Diese Tradition wurde auch bei uns übernommen. Am Muttertag geht es darum, die besonderen Leistungen der Mütter zu würdigen. Ohne Mütter läuft in unserer Gesellschaft gar nichts. Trotz vielfältiger Bemühungen, stereotype Männer-Frauen Rollen an unsere Zeit anzupassen, kümmern sich aber immer noch überwiegend Frauen um die Kinder, pflegen  Angehörige und stellen die große Mehrheit in sozialen und Gesundheitsberufen.

Familienarbeit sollte finanziell, sozial und rechtlich beruflichem Tun gleichgestellt sein und soziale Berufe sollten noch viel mehr gewürdigt werden. Problematisch wird es aber, wenn man Frauen, die sich der Familie widmen und einem Beruf nachgehen, alleine lässt und sie sogar Nachteile erfahren.
Die Corona-Pandemie hat bei der Rollenverteilung wieder zu Rückschritten geführt. Keine Kinderbetreuung, geschlossene Schulen, Homeoffice. Es sind wieder hauptsächlich die Frauen, die den Spagat zwischen Homeschooling, Kinderbetreuung und ihrem Beruf meistern müssen. Die Pandemie hat die Ungleichheit zwischen den Geschlechtern verstärkt.

Das Weltwirtschaftsforum analysiert Jahr für Jahr international die Ungleichbehandlung von Männer und Frauen. Der jüngste Bericht kommt zu einem traurigen Ergebnis: Frauen haben weltweit schlechtere Chancen als Männer. Frauen sind stärker von der Pandemie getroffen. Mütter brauchen deshalb nicht nur einmal im Jahr unseren Dank, sondern die dauerhafte Unterstützung durch die Männer.
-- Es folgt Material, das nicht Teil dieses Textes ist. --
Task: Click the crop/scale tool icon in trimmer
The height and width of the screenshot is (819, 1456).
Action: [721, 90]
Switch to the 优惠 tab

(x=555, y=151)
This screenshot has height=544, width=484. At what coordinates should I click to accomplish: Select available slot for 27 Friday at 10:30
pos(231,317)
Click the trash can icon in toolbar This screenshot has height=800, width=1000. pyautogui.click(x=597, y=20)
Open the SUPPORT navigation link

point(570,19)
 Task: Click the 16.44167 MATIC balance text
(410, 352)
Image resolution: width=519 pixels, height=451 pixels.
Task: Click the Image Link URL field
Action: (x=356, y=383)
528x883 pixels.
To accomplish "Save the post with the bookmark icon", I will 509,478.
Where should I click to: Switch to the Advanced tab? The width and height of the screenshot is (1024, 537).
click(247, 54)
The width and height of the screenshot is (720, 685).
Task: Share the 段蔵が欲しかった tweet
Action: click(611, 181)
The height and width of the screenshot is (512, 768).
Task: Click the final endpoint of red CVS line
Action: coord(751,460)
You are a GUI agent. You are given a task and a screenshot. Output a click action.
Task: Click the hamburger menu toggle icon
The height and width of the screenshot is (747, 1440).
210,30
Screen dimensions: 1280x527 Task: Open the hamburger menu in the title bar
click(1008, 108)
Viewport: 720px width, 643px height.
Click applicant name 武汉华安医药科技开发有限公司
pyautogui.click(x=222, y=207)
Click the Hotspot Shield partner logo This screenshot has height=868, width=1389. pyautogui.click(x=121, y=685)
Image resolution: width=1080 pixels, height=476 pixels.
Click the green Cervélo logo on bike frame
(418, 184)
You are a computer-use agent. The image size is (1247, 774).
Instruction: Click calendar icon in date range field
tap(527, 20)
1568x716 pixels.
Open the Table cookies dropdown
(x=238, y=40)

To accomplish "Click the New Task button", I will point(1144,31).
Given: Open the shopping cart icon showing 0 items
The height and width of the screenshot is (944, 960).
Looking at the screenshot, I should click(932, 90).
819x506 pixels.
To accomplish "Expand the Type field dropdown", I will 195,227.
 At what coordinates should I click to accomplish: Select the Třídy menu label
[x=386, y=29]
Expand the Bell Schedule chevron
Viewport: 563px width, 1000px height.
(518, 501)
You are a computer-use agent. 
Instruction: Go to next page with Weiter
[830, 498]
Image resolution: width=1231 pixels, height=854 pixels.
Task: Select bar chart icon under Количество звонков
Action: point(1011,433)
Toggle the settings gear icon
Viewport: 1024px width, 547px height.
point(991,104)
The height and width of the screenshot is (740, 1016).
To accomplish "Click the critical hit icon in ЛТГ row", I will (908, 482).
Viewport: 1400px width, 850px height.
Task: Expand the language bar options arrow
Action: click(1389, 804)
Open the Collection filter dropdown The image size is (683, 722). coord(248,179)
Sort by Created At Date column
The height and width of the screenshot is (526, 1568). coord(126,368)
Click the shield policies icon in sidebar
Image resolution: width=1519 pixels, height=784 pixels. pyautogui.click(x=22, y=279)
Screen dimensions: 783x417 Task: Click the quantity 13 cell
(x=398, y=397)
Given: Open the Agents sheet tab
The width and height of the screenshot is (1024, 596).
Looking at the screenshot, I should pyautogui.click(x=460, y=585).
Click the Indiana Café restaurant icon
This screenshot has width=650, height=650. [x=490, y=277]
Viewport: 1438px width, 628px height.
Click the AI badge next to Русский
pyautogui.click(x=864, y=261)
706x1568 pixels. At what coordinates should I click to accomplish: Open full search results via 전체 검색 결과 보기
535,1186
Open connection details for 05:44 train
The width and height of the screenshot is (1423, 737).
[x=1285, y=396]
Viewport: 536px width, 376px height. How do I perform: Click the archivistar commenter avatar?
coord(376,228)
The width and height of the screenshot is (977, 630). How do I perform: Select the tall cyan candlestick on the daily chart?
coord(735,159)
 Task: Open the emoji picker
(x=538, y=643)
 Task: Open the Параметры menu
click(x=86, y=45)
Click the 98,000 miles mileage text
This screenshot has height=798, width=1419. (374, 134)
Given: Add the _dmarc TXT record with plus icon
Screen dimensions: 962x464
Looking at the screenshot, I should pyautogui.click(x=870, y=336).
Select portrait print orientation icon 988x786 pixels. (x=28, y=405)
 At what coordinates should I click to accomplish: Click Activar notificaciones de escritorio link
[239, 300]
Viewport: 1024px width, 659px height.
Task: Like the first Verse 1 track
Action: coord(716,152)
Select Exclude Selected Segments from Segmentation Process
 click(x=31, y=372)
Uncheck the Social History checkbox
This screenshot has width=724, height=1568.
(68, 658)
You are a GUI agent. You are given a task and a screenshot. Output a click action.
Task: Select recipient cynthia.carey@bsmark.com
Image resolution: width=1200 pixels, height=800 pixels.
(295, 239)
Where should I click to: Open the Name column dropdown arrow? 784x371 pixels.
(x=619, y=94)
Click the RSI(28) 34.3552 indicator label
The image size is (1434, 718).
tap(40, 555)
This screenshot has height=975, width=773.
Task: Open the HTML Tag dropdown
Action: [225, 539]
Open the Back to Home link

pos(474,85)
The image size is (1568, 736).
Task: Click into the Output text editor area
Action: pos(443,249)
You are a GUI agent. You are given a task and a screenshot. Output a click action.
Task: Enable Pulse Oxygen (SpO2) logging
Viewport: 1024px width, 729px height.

Das beginnt ganz konkret mit der gemeinsamen Übernahme von Aufgaben bei der Erziehung und im Haushalt. Es setzt sich fort bei der Gestaltung von Rahmenbedingungen für echte Chancengleichheit in Gesellschaft, Politik und Wirtschaft. Wir alle sind aufgefordert, zu dieser Veränderung beizutragen.